(TASK STATEMENT)
Going through the material below, please gather all lines with the word "this" in them.

• • • •

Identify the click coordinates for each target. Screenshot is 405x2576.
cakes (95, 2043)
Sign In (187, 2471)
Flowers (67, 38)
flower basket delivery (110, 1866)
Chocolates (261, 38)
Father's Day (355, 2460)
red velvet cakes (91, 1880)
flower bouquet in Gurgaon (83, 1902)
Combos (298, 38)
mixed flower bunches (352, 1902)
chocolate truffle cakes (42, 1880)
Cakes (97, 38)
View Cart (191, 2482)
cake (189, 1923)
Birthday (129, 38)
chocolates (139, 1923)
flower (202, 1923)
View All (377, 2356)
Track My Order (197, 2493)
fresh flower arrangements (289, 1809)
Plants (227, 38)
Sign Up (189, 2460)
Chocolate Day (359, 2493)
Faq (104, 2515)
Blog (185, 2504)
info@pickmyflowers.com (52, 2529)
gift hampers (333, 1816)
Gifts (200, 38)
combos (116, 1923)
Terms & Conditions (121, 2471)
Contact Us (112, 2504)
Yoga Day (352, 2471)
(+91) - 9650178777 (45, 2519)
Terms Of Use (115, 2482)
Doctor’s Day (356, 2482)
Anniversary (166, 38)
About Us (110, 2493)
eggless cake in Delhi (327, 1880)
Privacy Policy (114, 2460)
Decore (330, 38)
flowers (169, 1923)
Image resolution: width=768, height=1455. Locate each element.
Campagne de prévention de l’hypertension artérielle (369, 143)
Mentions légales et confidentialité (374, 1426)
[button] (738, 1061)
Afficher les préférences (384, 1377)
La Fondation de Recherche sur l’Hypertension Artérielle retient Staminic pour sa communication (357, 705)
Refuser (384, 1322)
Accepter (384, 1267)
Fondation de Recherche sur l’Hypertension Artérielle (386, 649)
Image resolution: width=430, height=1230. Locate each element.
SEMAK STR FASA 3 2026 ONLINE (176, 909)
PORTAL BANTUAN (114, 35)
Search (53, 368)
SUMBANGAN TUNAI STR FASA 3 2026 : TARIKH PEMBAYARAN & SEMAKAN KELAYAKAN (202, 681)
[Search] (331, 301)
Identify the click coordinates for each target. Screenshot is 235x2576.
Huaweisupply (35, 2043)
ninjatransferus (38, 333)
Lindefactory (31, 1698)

• • • •

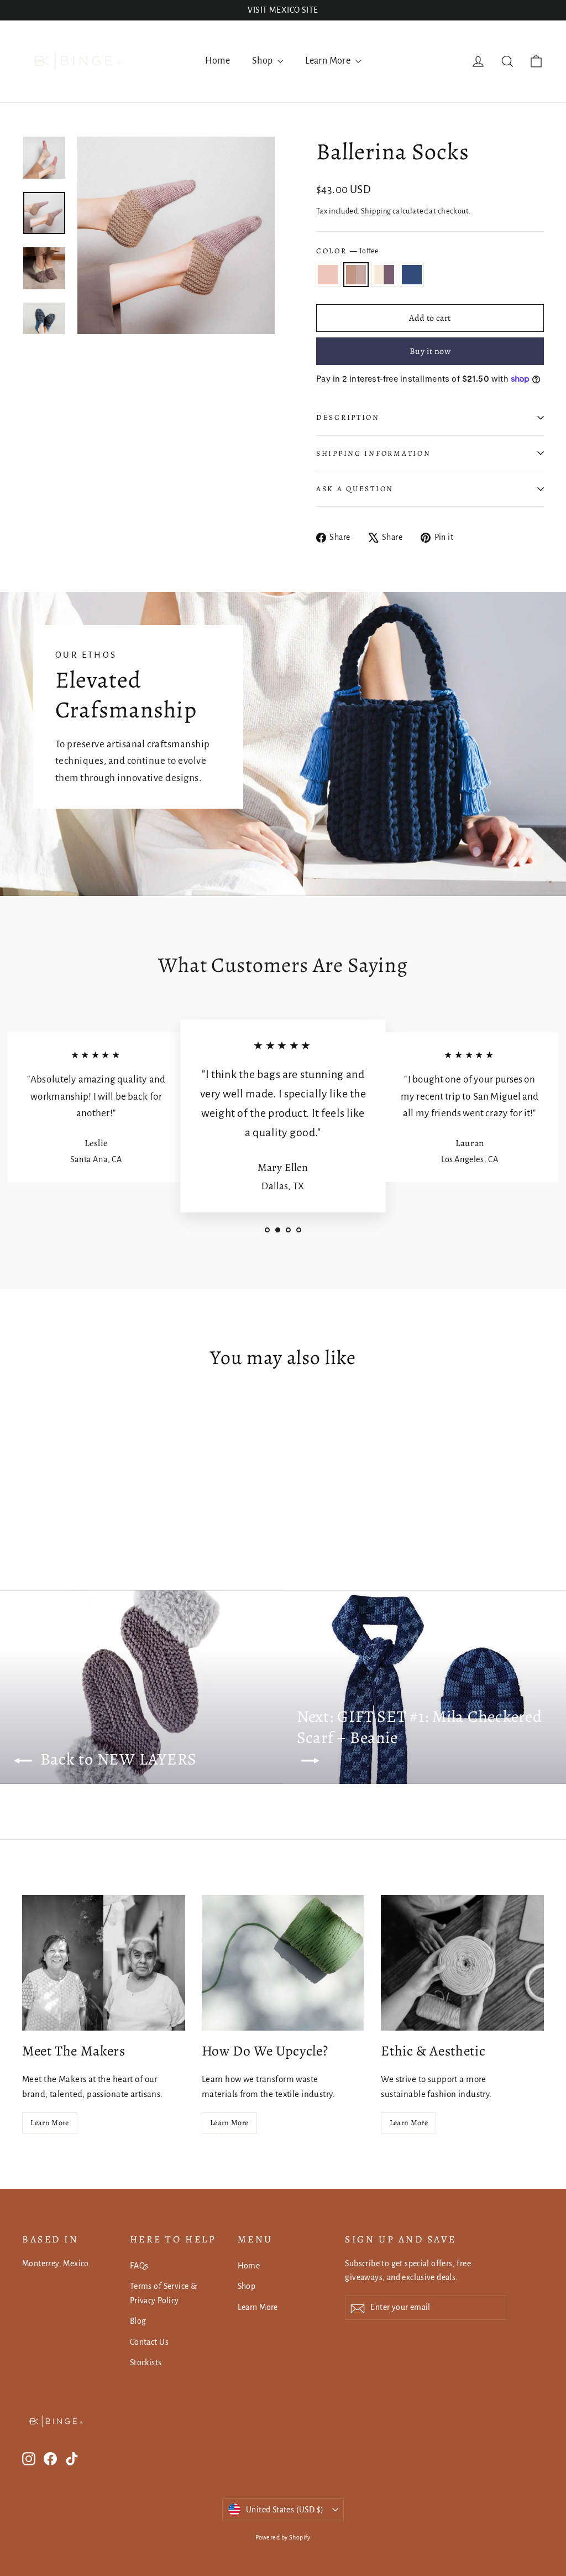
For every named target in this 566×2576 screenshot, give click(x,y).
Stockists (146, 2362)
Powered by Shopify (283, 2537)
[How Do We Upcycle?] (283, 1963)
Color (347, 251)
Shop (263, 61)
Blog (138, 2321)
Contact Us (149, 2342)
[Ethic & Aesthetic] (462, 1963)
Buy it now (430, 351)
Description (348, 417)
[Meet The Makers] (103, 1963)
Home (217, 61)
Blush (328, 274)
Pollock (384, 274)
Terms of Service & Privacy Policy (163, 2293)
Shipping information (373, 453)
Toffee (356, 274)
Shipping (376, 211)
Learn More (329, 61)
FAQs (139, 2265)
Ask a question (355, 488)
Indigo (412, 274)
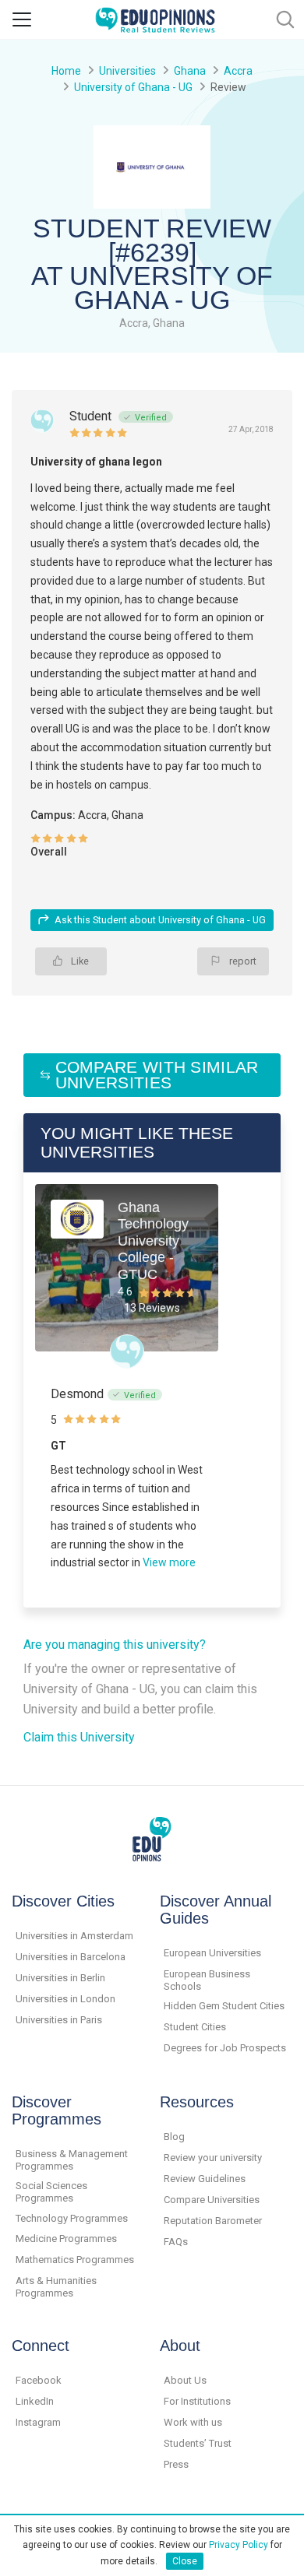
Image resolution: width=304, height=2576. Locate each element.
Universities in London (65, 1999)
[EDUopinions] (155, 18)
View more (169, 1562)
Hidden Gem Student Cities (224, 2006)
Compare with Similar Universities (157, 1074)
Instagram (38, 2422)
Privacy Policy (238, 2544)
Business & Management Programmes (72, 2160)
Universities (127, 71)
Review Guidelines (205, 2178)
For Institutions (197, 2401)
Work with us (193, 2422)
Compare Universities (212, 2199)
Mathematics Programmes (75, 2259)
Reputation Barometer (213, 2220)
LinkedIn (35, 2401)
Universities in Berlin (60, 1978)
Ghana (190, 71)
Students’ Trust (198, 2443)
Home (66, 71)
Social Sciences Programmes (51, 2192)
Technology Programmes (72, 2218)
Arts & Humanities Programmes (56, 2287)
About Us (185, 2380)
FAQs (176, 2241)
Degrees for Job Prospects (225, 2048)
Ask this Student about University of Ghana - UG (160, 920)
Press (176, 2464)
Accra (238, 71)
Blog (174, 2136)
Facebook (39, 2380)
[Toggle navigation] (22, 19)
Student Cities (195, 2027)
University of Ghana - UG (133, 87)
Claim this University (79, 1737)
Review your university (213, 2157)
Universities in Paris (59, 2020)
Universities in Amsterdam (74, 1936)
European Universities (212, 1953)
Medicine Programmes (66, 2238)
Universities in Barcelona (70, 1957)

• • • •

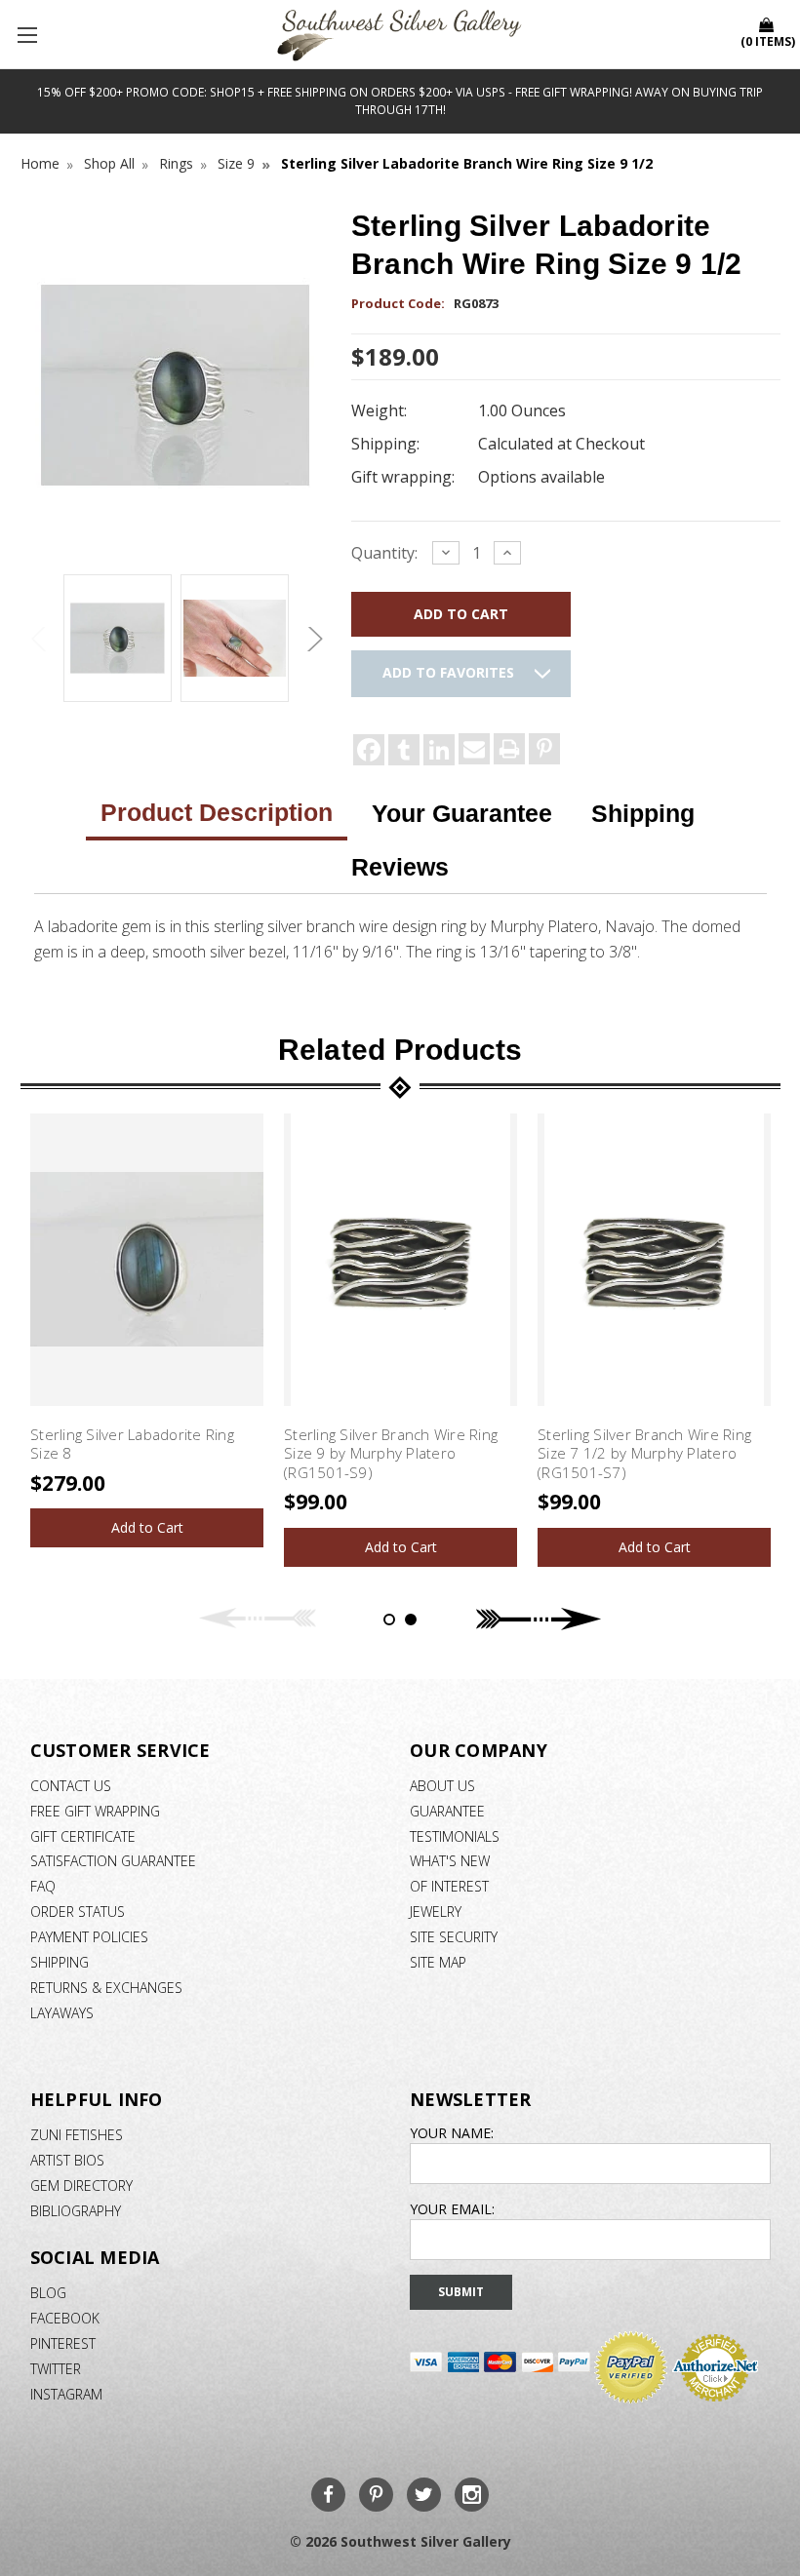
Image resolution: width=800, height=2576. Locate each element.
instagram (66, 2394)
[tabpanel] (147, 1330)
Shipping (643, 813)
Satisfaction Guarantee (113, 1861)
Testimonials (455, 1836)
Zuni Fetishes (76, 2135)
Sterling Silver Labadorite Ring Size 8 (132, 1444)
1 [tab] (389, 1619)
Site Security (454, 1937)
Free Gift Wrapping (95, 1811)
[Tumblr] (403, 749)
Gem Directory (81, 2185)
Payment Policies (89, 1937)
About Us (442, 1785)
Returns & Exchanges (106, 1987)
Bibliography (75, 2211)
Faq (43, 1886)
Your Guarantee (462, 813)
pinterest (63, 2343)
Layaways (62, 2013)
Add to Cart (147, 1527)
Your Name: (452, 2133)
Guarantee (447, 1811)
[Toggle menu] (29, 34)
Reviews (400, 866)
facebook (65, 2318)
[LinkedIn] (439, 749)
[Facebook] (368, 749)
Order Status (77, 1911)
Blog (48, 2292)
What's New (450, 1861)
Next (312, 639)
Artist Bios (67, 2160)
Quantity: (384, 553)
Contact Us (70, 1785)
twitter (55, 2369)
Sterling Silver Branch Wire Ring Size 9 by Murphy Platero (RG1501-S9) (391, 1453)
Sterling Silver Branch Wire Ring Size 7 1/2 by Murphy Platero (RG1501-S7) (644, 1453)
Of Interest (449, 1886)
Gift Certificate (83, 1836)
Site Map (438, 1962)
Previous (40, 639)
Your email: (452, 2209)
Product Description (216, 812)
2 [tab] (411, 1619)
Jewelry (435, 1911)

• • • •

(COMPLETED TASK)
For every named target in this 566×2576 screenshot, give click(x,y).
Ask this Student about University of Ghana - UG (160, 920)
Claim this University (79, 1737)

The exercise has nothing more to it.